-- SUPPLIED PASSAGE --
Skip to main content.
home | support | download

Back to List Archive


From: Bill Moseley <moseley(at)>
Date: Thu Aug 01 2002 - 22:49:27 GMT
At 01:29 PM 08/01/02 -0700, Don Fike wrote:
>It appears that the difference in the word count is coming from HTML
>returning words with in comment tags <!--  -->  and HTML2 does not return

Ok, yes, that seems to be one of the places the HTML parser is broken.  If
the comment tags include HTML it seems like the ">" is enough to confused
the parser into thinking the comment has ended.

> cat 1.html
<!-- comment <b>with</b> html -->

> ./swish-e -v0 -i 1.html -T indexed_words
    Adding:[1:swishdefault(1)]   'with'   Pos:1  Stuct:0x9 ( BODY FILE )
    Adding:[1:swishdefault(1)]   'html'   Pos:2  Stuct:0x9 ( BODY FILE )
    Adding:[1:swishdefault(1)]   'bodyword'   Pos:3  Stuct:0x9 ( BODY FILE )

The HTML "parser" is a mess.  I got tired of trying to patch it so that's
why HTML2 was created.

Bill Moseley
Received on Thu Aug 1 22:52:57 2002

-- EXERCISE DIRECTIONS --
According to the mailing-list message on the HTML parser, what difference in word count did Don Fike find between HTML and HTML2? The records have no connection to the mailing-list message.

-- EXCERPTED DATA --

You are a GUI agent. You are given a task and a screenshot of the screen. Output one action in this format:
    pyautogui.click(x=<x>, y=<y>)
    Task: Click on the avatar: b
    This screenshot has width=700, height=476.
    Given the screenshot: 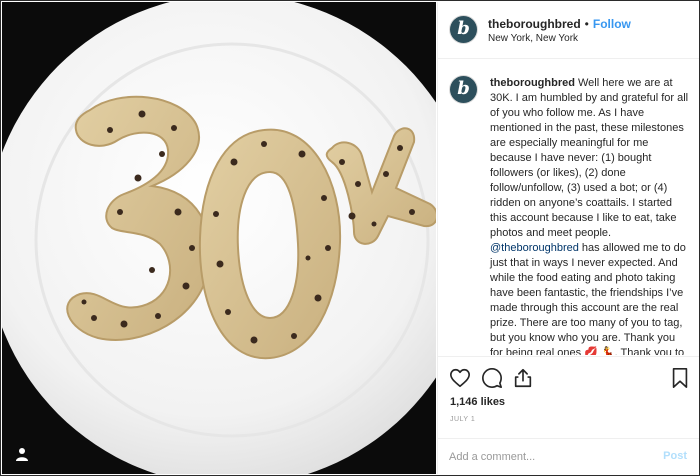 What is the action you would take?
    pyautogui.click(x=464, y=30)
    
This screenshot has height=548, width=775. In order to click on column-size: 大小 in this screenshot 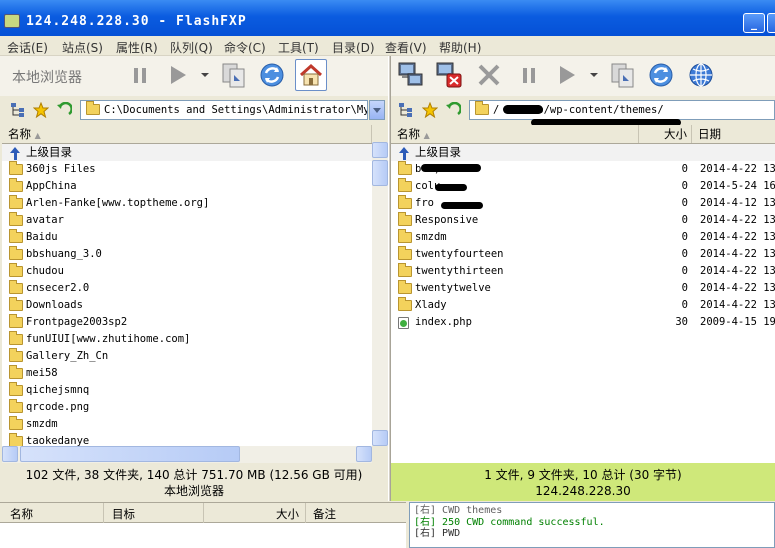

---

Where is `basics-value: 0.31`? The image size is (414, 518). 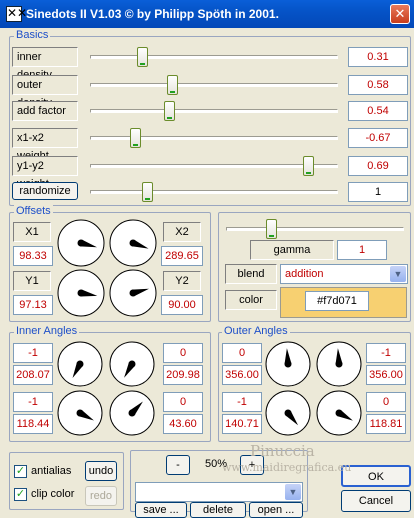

--

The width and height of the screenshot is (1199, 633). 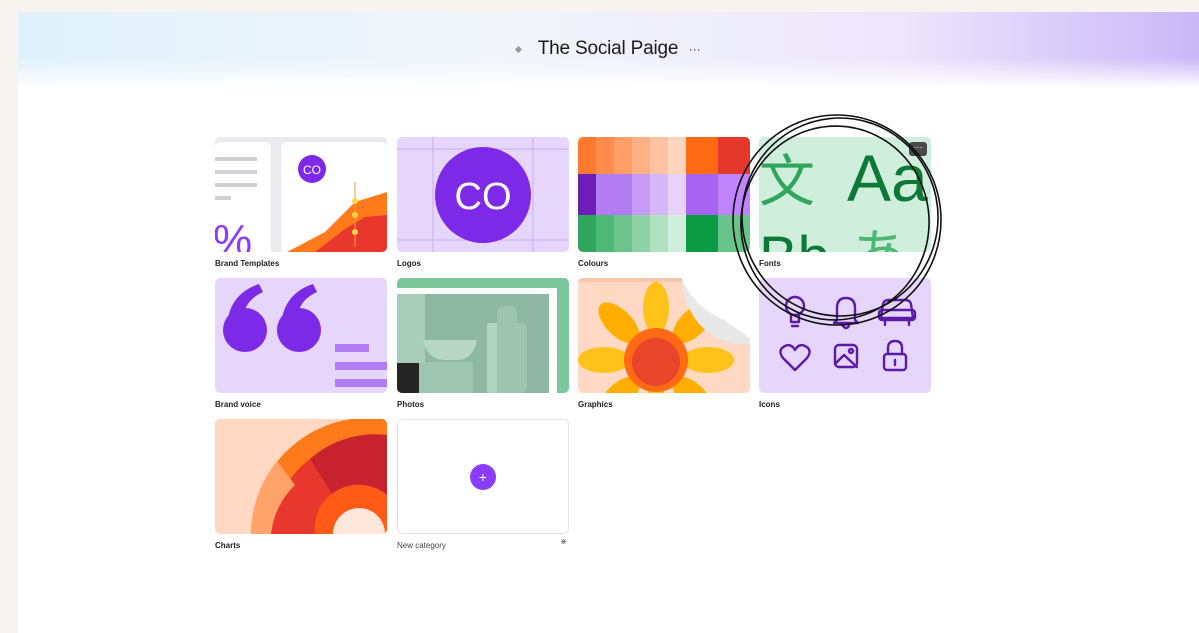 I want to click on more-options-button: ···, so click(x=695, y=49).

-- RESPONSE --
HTML returns words inside comment tags (<!-- -->), and HTML2 does not.